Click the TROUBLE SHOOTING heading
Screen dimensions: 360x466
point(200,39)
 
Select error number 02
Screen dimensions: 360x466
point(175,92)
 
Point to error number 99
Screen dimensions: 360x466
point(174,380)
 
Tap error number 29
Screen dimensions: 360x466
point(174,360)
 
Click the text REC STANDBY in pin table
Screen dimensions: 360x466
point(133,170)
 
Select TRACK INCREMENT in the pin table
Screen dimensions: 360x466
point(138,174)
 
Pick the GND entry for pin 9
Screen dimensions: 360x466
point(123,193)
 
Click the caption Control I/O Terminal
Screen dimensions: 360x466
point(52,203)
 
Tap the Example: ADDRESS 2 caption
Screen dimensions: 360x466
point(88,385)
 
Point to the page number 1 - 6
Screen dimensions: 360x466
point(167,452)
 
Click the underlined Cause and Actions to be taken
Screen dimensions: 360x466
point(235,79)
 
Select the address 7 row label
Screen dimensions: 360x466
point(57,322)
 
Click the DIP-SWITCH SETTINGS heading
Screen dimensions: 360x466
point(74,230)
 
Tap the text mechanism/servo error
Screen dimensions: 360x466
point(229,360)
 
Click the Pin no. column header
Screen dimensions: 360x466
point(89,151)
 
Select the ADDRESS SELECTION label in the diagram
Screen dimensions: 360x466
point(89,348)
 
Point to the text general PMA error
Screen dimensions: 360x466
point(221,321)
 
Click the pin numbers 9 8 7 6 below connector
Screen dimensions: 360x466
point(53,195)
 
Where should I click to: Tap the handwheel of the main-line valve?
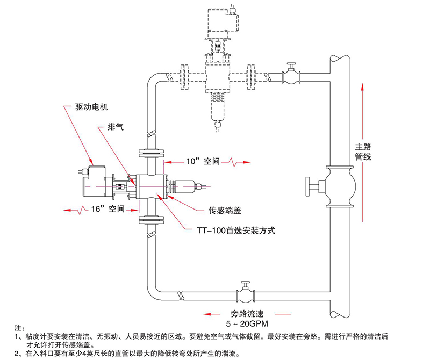(x=308, y=186)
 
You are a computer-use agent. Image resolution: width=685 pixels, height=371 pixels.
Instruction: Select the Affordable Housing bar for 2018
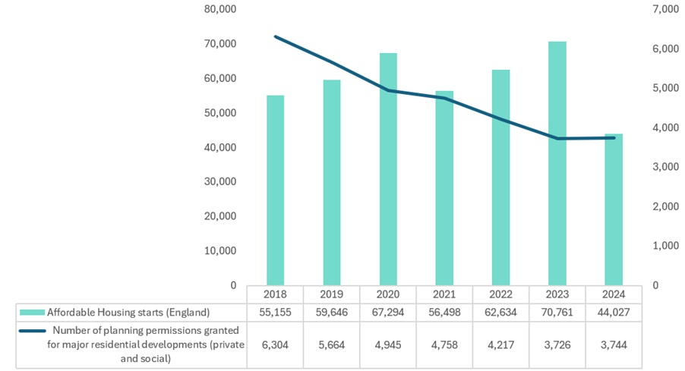[275, 190]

....

[GIVEN EXERCISE]
Rewrite the entries above from the line containing "Select TRACK INCREMENT in the pin table" through the end of the entries, changing "Screen dimensions" to "Display size" wherever it appears and keeping everything else the same. Leave the pictures out.

[WRITTEN ANSWER]
Select TRACK INCREMENT in the pin table
Display size: 360x466
point(138,174)
 
Pick the GND entry for pin 9
Display size: 360x466
point(123,193)
 
Click the caption Control I/O Terminal
Display size: 360x466
point(52,203)
 
Tap the Example: ADDRESS 2 caption
Display size: 360x466
point(88,385)
 
Point to the page number 1 - 6
Display size: 360x466
point(167,452)
 
Click the underlined Cause and Actions to be taken
Display size: 360x466
point(235,79)
 
Select the address 7 row label
Display size: 360x466
point(57,322)
 
Click the DIP-SWITCH SETTINGS heading
Display size: 360x466
point(74,230)
 
Tap the text mechanism/servo error
Display size: 360x466
point(229,360)
 
Click the Pin no. column header
Display size: 360x466
point(89,151)
 
Select the ADDRESS SELECTION label in the diagram
Display size: 360x466
point(89,348)
 
Point to the text general PMA error
Display size: 360x466
point(221,321)
 
Click the pin numbers 9 8 7 6 below connector
Display size: 360x466
point(53,195)
 
Where should I click to: Tap the handwheel of the main-line valve?
(x=308, y=186)
 
You are a computer-use agent. Image resolution: width=685 pixels, height=371 pixels.
Instruction: Select the Affordable Housing bar for 2018
[275, 190]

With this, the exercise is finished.